— begin Supplied data —

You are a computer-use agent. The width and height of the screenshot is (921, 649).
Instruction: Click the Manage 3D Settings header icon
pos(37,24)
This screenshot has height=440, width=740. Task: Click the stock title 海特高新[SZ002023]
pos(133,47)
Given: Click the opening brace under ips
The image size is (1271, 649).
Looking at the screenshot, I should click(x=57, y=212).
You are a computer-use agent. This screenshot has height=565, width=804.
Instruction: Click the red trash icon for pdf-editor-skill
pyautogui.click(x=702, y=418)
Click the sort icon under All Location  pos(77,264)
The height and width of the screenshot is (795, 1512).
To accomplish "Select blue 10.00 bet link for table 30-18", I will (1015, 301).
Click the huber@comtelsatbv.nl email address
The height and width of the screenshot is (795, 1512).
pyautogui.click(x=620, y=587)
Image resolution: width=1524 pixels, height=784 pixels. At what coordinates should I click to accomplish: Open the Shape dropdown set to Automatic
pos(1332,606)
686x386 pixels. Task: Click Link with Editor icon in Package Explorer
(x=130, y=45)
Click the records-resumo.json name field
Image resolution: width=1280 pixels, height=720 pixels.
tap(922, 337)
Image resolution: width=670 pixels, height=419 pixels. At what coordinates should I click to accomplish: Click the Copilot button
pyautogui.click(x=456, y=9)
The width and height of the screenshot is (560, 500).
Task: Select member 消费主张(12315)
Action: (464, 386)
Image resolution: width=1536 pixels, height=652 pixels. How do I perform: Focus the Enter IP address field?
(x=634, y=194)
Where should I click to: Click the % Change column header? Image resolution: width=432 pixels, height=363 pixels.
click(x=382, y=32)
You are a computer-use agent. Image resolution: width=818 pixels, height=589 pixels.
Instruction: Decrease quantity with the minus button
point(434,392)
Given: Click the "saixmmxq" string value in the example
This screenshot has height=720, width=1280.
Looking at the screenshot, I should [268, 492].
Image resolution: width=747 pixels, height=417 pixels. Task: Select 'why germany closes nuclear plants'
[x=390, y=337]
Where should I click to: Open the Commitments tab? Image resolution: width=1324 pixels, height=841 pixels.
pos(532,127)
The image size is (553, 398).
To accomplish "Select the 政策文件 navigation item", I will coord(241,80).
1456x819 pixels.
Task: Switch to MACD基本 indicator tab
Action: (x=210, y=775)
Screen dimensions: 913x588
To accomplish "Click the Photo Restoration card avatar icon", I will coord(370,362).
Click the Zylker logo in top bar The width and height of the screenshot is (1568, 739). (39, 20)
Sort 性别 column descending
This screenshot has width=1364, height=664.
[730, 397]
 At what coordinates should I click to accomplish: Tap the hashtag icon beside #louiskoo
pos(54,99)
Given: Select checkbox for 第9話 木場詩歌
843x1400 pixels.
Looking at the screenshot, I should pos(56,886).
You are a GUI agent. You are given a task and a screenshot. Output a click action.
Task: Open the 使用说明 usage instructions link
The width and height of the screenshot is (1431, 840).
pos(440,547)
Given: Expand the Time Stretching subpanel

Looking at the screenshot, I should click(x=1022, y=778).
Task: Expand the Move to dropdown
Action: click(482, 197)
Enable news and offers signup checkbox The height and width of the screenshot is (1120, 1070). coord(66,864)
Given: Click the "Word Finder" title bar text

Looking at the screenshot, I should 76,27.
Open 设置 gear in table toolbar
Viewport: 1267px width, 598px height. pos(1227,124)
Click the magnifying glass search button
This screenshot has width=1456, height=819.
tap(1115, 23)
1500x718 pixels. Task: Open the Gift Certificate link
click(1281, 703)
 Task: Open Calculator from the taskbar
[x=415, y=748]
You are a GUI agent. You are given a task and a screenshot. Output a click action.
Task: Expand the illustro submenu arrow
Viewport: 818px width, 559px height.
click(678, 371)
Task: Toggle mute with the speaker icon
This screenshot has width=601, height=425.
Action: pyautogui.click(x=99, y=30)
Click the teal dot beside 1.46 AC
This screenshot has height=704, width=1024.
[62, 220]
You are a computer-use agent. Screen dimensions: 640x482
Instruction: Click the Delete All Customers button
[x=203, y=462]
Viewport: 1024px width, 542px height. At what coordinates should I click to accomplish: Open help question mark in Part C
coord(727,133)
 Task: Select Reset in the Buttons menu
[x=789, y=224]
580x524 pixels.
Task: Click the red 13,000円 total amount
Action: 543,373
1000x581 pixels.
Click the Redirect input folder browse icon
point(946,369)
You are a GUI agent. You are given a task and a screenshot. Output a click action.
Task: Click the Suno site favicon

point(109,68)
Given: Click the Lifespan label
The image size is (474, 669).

— end Supplied data —

_What the exercise asks_
Copy the data above word for word, from the line containing "Task: Select Reset in the Buttons menu" through the end of the data.

_Problem solution_
 Task: Select Reset in the Buttons menu
[x=789, y=224]
580x524 pixels.
Task: Click the red 13,000円 total amount
Action: 543,373
1000x581 pixels.
Click the Redirect input folder browse icon
point(946,369)
You are a GUI agent. You are given a task and a screenshot. Output a click action.
Task: Click the Suno site favicon

point(109,68)
Given: Click the Lifespan label
The image size is (474, 669).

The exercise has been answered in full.